Everyday Ethics: Candy Equality, Social Regrets, Shared Use of Public Campgrounds

Posted @ Nov. 11 2011 11:35AM by Susan - viewpoints

Q: On Halloween, my wife disapproves of kids above a certain age going door to door Trick or Treating. She buys two varieties of candy and keeps them by the door in separate baskets: full-sized bars for the little kids, and less costly, mini- bars for the older ones. I say this is petty, but she reminds me SHE is the one answering the door and if I feel so strongly about it, I can take over the duty. What do YOU say?
A: I say I like your wife without ever having met her.

Q: We received a party invitation from people we don’t especially like. I conveyed regrets without citing a specific reason we couldn’t attend. Later, my husband said we “should” have attended since we really didn’t have plans that conflicted. I didn’t lie. Must one accept any and all invitations?
If you have a deeply felt psychological need to accept all invitations, then you should — so long as it does not adversely impact your husband, or your children, or any other significant people in your life.
Other than that, an invitation by definition is something that can be accepted or rejected. If it could not be rejected it would be called a command. Your time is limited and you are entitled to decide how you are going to spend it and what brings you the greatest satisfaction.

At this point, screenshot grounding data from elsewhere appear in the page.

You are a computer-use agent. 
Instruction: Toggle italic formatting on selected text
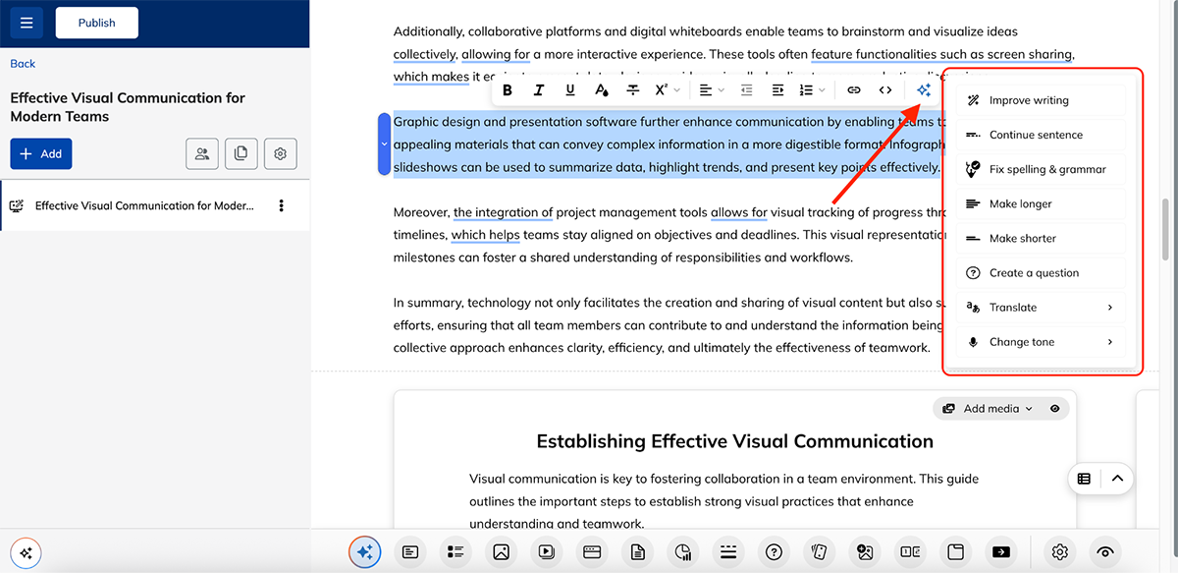click(539, 90)
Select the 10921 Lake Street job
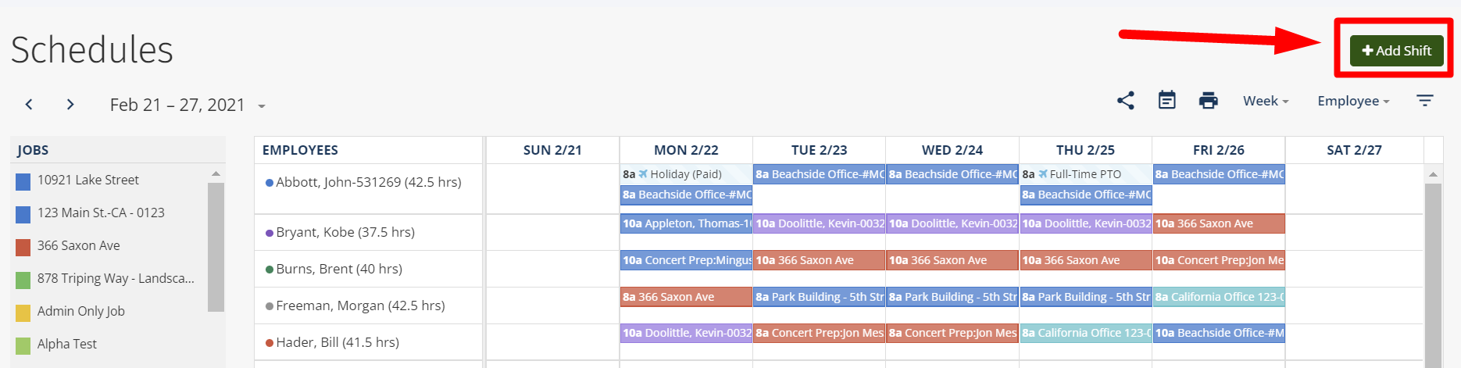Viewport: 1461px width, 368px height. click(x=88, y=180)
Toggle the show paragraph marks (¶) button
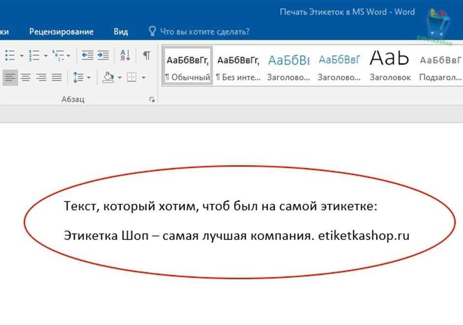Screen dimensions: 463x325 [146, 55]
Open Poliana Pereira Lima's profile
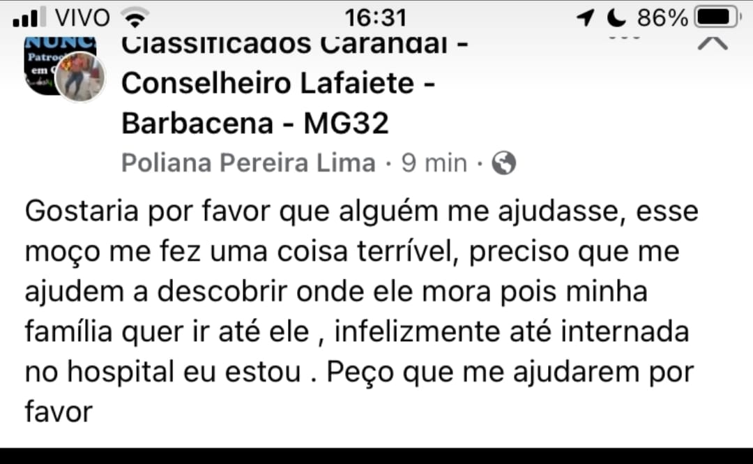 248,163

There is nothing wrong with not liking someone, just as there is nothing wrong with someone not liking you. As long as you are respectful of the person you don’t like, you have satisfied the requirements of ethics.

Q: We enjoy camping. At our favorite campground there is often a particular group with an accordion player, who gets it out after dark and plays music around their campfire. We find it annoying. Others probably like it. Is is reasonable to expect silence at a public campground?

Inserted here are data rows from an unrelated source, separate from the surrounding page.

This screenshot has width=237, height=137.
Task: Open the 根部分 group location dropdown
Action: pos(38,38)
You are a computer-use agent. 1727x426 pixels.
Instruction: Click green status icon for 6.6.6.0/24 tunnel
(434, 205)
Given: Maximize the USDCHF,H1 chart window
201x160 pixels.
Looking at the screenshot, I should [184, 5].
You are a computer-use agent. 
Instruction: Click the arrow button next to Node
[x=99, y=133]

A: It is reasonable to expect quiet hours at a public campground. For the ordinary campground patronized by RVs, families, bikes, and cars, it is also reasonable to expect a campfire sing-along. Be grateful it is not a loud boom box or other type of sound blaster. The hallmarks of our digital age do not belong in any campground.
People who go camping are satisfying two primal needs which at times conflict. The first need, drinking in nature, is mainly solitary and meditative. Any distraction is unwelcome. It takes some focused time to experience and become one with the magnificence of the living system from which we came. Once you are there, you don’t want to hear any discordant notes.

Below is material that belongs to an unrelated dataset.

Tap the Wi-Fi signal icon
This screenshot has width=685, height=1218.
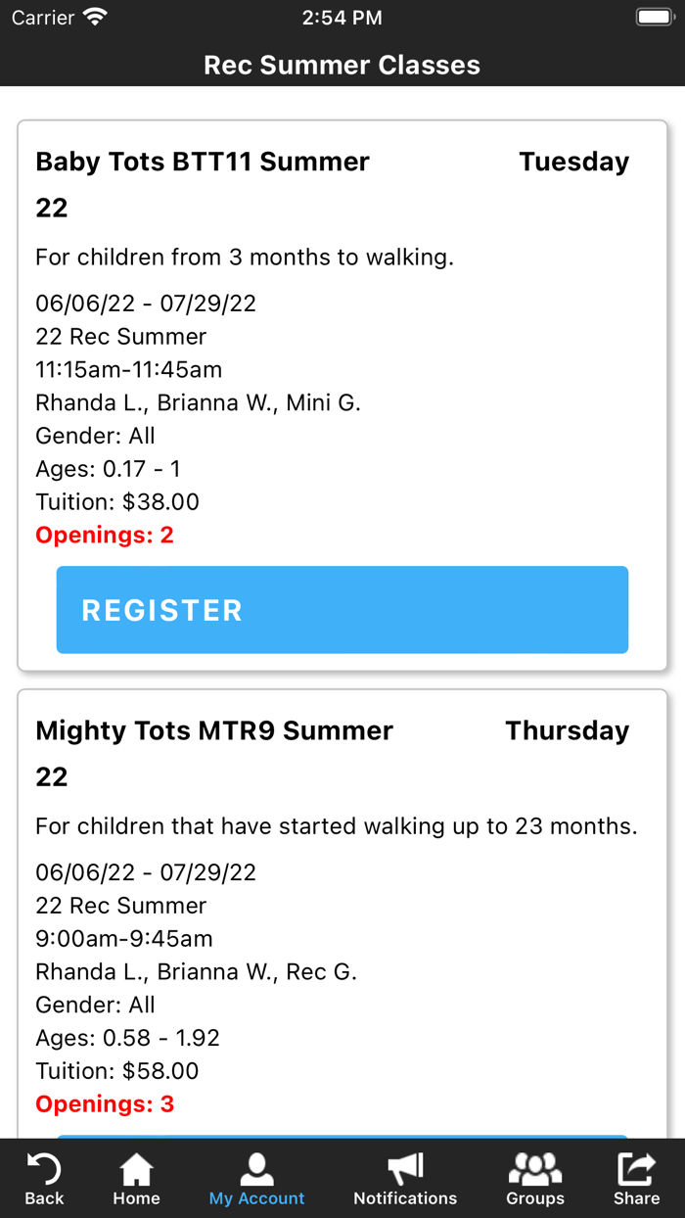tap(95, 18)
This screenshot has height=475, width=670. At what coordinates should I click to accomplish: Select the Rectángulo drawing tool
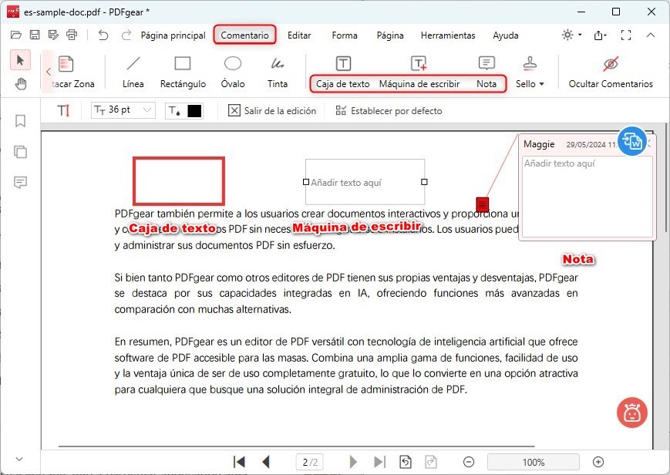[182, 71]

The other need is to re-establish the role of the tribe and how we fit into it. Nature is a cruel and dangerous place as well as a beautiful and magnificent one. We can take great sustenance from the bonds of our family and friends. They protect us from life’s harshness, and give us a sense of belonging and of purpose. The social gathering around a campfire is a fountain of satisfaction that touches places deep in our psyches.
For better and worse, we also live in a crowded modern age. Unless we are hermits in the forest full time, we need to think of the impact our actions have on the people surrounding us. (I personally would limit the impact of campfires, which takes nature’s sweet fresh air and turns it into pestilence.) That is the essence of ethics.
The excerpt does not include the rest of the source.